Samsung electronics co., ltd. (20240105604). THREE-DIMENSIONAL SEMICONDUCTOR DEVICE simplified abstract
Contents
- 1 THREE-DIMENSIONAL SEMICONDUCTOR DEVICE
- 1.1 Organization Name
- 1.2 Inventor(s)
- 1.3 THREE-DIMENSIONAL SEMICONDUCTOR DEVICE - A simplified explanation of the abstract
- 1.4 Simplified Explanation
- 1.5 Potential Applications
- 1.6 Problems Solved
- 1.7 Benefits
- 1.8 Potential Commercial Applications
- 1.9 Possible Prior Art
- 1.10 How does this technology compare to existing semiconductor device designs in terms of performance and efficiency?
- 1.11 What specific manufacturing processes are required to implement this stack structure in semiconductor devices?

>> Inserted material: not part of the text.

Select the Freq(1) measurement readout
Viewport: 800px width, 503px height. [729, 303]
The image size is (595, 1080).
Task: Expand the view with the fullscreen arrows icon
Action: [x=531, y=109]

- 1.12 Original Abstract Submitted
THREE-DIMENSIONAL SEMICONDUCTOR DEVICE
Organization Name
Inventor(s)
Sung-Hun Lee of Yongin-si (KR)
Chang-Sup Lee of Hwaseong-si (KR)
Seong Soon Cho of Suwon-si (KR)
Jeehoon Han of Hwaseong-si (KR)
THREE-DIMENSIONAL SEMICONDUCTOR DEVICE - A simplified explanation of the abstract
This abstract first appeared for US patent application 20240105604 titled 'THREE-DIMENSIONAL SEMICONDUCTOR DEVICE
Simplified Explanation
The abstract describes a three-dimensional semiconductor device with a unique stack structure that includes first and second stacks on a substrate. Each stack consists of a first electrode and a second electrode, with specific horizontal spacing between the electrodes in each stack and between the two stacks.
- The semiconductor device has a stack structure with first and second stacks on a substrate.
- Each stack includes a first electrode and a second electrode.
- The second electrode of the first stack is horizontally spaced apart from the second electrode of the second stack by a specific distance.
- The first electrode is horizontally spaced apart from the second electrode within each stack by another specific distance.
- The second distance between the first and second electrodes is smaller than half of the first distance.
Potential Applications
The technology described in this patent application could be applied in the development of advanced semiconductor devices for various electronic applications, such as high-performance computing, telecommunications, and consumer electronics.
Problems Solved
This innovation addresses the challenge of optimizing the performance and efficiency of three-dimensional semiconductor devices by carefully designing the stack structure to improve electrical properties and reduce interference between components.
Benefits
The benefits of this technology include enhanced device performance, increased energy efficiency, and improved reliability due to the optimized stack structure design. Additionally, the smaller spacing between electrodes allows for more compact device designs.
Potential Commercial Applications
- High-performance computing systems
- Telecommunications infrastructure
- Consumer electronics devices
Possible Prior Art
There may be prior art related to three-dimensional semiconductor devices with stack structures, but specific examples are not provided in the abstract.
Unanswered Questions
How does this technology compare to existing semiconductor device designs in terms of performance and efficiency?
The abstract does not provide a direct comparison with existing semiconductor device designs, so it is unclear how this technology stacks up against current solutions in the market.
What specific manufacturing processes are required to implement this stack structure in semiconductor devices?
The abstract does not mention the manufacturing processes involved in creating the unique stack structure described, leaving a gap in understanding the practical implementation of this technology.
Original Abstract Submitted
a three-dimensional (3d) semiconductor device includes a stack structure including first and second stacks stacked on a substrate. each of the first and second stacks includes a first electrode and a second electrode on the first electrode. a sidewall of the second electrode of the first stack is horizontally spaced apart from a sidewall of the second electrode of the second stack by a first distance. a sidewall of the first electrode is horizontally spaced apart from the sidewall of the second electrode by a second distance in each of the first and second stacks. the second distance is smaller than a half of the first distance.